NOTA DE REPÚDIO
Nós, Coordenação das Associações das Comunidades Remanescentes de Quilombos do Estado do Pará – Malungu, viemos à público manifestar nosso extremo repúdio à fala racista do Ouvidor-Geral do Ministério Público do Pará, Procurador de Justiça Sr. Ricardo Albuquerque da Silva, que, na manhã do dia 26/11/2019 na sede do Ministério Público em frente a uma turma de alunos do curso de Direito da Faculdade Integrada Brasil Amazônia – FIBRA proferiu as seguintes palavras:
”Não acho que tenhamos dívida nenhuma com quilombola. Nenhum de nós aqui tem navio negreiro. Nenhum de nós aqui, se você for ver sua família há 200 anos atrás, trouxe um navio cheio de pessoas da África para ser escravizadas no Brasil. E não esqueçam, vocês devem ter estudado história, que esse problema da escravidão no Brasil foi porque o índio não gosta de trabalhar até hoje. O índio preferia morrer do que cavar a mina, do que plantar para os portugueses. E foi por causa disso que eles foram buscar pessoas nas tribos, lá na África, para vir substituir a mão de obra do índio aqui do Brasil. Isso tem que ficar claro. Ora! Se na minha família ? me desculpe você aí ? se na minha família não tem nenhuma pessoa que tenha ido buscar um navio negreiro lá na África, como é que vou ter dívida com negócio de Zumbi? Com esse pessoal? Não tenho! Não precisa ser gay, ser negro, ser índio, ser amarelo, ser azul, pra ser destinatário de alguma política pública. Isso está errado. O que tem que haver, meus amores, é respeito, respeito mútuo. Eu te respeito, você me respeita, acabou a história. O resto é papo furado, tá entendendo? Isso tudo só faz travar a sociedade.”

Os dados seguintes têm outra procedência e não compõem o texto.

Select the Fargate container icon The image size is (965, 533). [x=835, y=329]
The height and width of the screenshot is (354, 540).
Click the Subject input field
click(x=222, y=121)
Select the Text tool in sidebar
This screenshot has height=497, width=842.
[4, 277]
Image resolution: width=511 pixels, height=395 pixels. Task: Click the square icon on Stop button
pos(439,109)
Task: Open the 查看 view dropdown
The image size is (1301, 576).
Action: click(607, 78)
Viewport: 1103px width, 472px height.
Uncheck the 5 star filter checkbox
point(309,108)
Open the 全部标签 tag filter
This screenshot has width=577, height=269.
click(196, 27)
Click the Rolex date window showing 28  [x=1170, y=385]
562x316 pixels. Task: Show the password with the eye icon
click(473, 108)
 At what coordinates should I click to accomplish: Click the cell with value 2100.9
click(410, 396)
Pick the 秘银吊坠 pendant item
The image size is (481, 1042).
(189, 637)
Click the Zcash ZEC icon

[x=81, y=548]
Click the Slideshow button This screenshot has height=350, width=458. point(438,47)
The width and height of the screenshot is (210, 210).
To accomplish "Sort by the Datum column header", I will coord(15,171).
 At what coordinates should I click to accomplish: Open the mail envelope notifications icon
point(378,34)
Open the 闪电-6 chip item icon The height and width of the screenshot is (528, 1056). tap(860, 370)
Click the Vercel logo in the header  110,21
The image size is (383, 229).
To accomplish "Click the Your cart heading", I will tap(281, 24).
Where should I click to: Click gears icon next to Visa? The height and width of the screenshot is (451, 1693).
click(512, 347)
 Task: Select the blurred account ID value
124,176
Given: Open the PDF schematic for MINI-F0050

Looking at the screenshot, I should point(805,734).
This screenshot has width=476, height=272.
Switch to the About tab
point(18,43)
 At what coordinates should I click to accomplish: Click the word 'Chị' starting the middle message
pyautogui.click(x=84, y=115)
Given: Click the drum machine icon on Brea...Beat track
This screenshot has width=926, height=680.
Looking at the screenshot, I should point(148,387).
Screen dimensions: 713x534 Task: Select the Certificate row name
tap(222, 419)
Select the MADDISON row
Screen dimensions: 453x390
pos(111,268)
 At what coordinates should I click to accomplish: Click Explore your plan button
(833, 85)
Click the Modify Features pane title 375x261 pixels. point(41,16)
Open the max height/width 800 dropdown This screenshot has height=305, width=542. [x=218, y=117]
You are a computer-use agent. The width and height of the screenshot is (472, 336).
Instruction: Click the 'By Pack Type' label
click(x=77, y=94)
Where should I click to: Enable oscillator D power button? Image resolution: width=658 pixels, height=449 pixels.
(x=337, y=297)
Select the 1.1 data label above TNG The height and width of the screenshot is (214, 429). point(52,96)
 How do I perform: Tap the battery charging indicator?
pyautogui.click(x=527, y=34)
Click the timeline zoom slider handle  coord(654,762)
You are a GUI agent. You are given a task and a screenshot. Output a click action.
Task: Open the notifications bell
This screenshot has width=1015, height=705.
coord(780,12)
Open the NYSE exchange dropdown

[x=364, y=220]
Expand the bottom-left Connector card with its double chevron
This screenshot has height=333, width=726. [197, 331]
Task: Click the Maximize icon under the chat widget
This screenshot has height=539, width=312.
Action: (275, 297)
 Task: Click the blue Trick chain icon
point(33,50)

O Brasil foi o último país a abolir a escravidão no mundo, 38 anos depois de aprovar uma Lei de Terras, em 1850, que instituiu a propriedade privada somente por meio de compra e venda. Os escravizados sequer eram considerados pessoas, sendo objetificados, superexplorados, violentados, oprimidos e assassinados em massa. A grande diáspora forçada que originou a escravidão no Brasil teve como consequência um verdadeiro genocídio da população negra.
Logo, é imperioso notar que a causa da escravidão jamais foi a resistência indígena nos seus territórios e que falas desse nível visam enfraquecer a potente aliança entre povos indígenas e quilombolas em prol da garantia de direitos territoriais, bem como outros direitos econômicos, sociais e culturais.
Além disso, é imprescindível admitir a dívida histórica que permanece em relação à população negra, especialmente a quilombola no País, e que somente a aceitação dessa questão estrutural subsidiada em políticas públicas específicas para essas comunidades podem iniciar a reparação necessária, que nunca ouve.
A própria Organização das Nações Unidas (ONU) reconheceu essa dívida em relação ao Brasil e em Assembleia Geral, por meio da Resolução nº 68/237, de 2 de dezembro de 2013, proclamou a Década Internacional de Afrodescendentes, com início em 1º de janeiro de 2015 e fim em 31 de dezembro de 2024.
No mês da Consciência Negra, negar a dívida histórica que o Brasil tem com os descendentes das populações que foram escravizadas, das quais muitas delas são quilombolas e se territorializam em quilombos hoje em dia, além de fato imoral é criminoso. Tipifica-se em ação de discriminação de raça, cor e etnia contra todos e todas as integrantes de comunidades quilombolas, descumprindo o art. 20, § 2º da Lei Federal nº 7.716, de 05 de janeiro de 1989.
Por isso, exigimos do Ministério Público do Estado do Pará que, o quanto antes, manifeste-se sobre o ocorrido, investigue o caso e puna o envolvido.
Racistas, não passarão! Zumbi dos Palmares, presente!